Records drawn from a dataset
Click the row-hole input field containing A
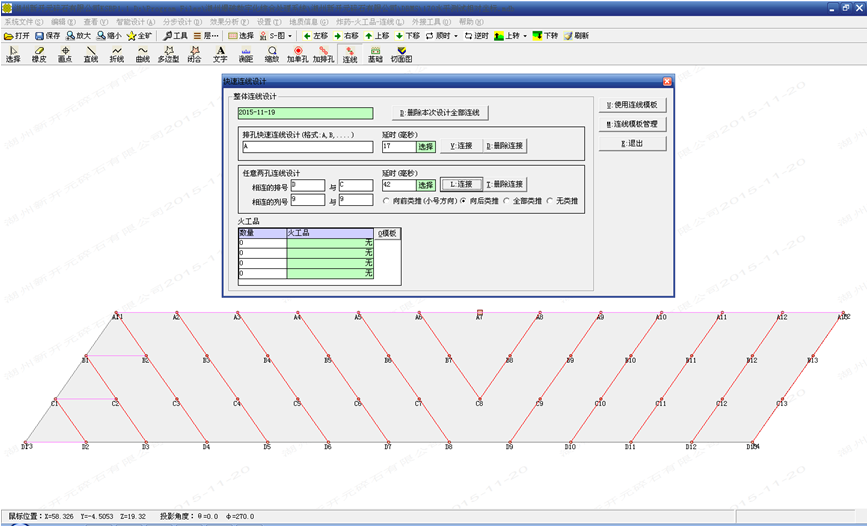The height and width of the screenshot is (527, 868). pyautogui.click(x=306, y=146)
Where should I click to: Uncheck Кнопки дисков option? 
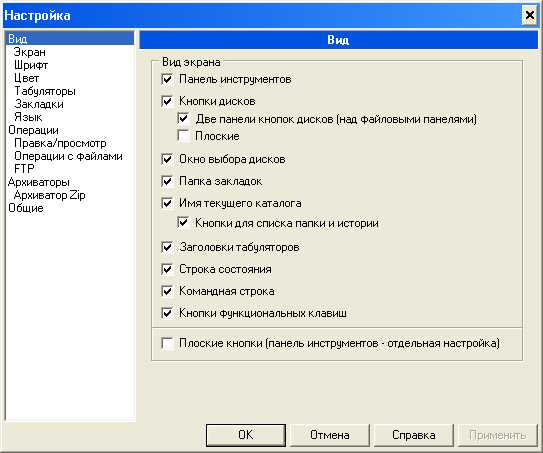[x=167, y=101]
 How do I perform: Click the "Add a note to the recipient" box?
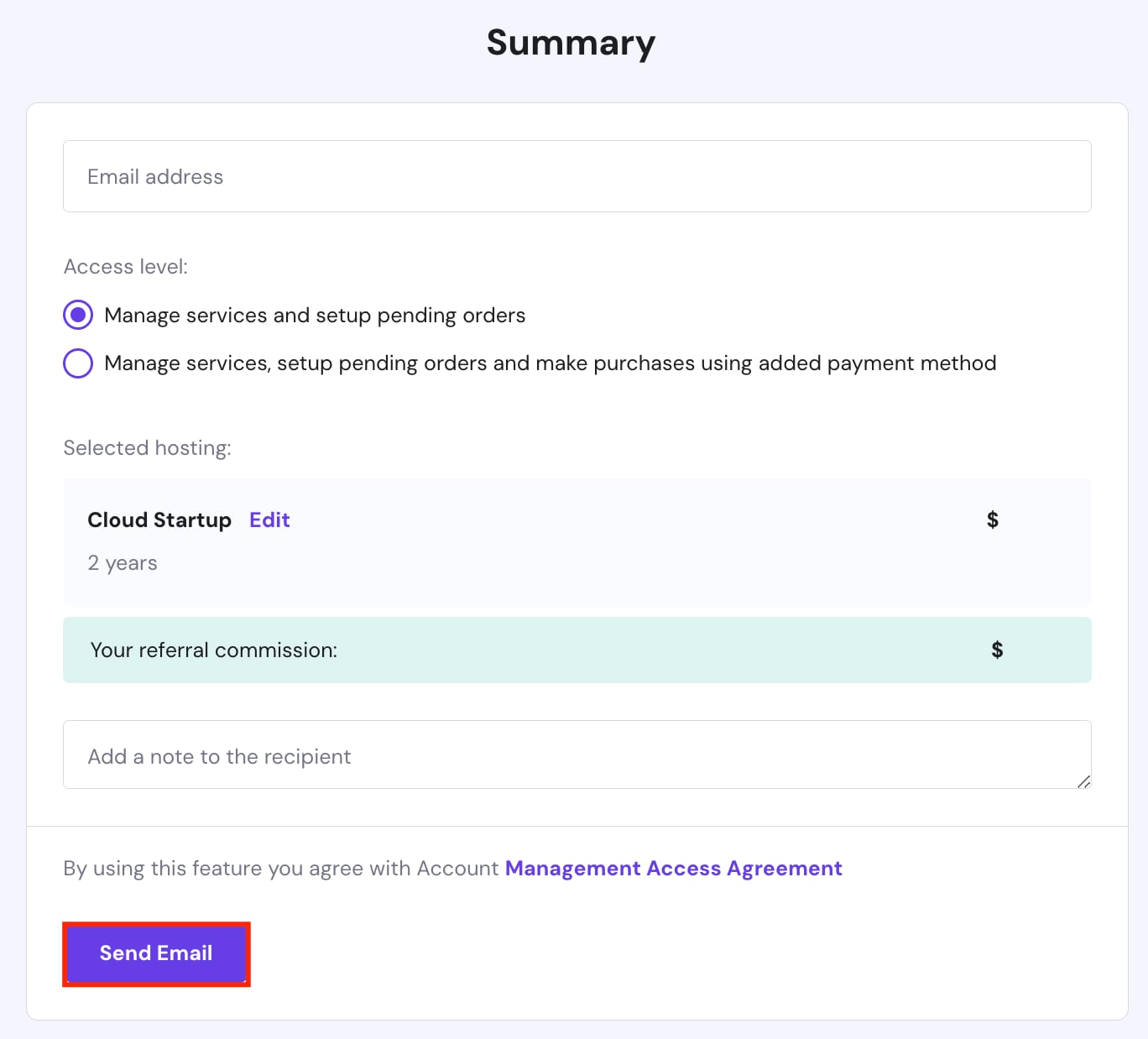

● **Try it**
Without altering a word, return all of the records above and leave out their pictures.

● **Answer section**
Click the row-hole input field containing A
The height and width of the screenshot is (527, 868). pyautogui.click(x=306, y=146)
Where should I click to: Uncheck Кнопки дисков option? 
[x=167, y=101]
 How do I perform: Click the "Add a note to the recipient" box?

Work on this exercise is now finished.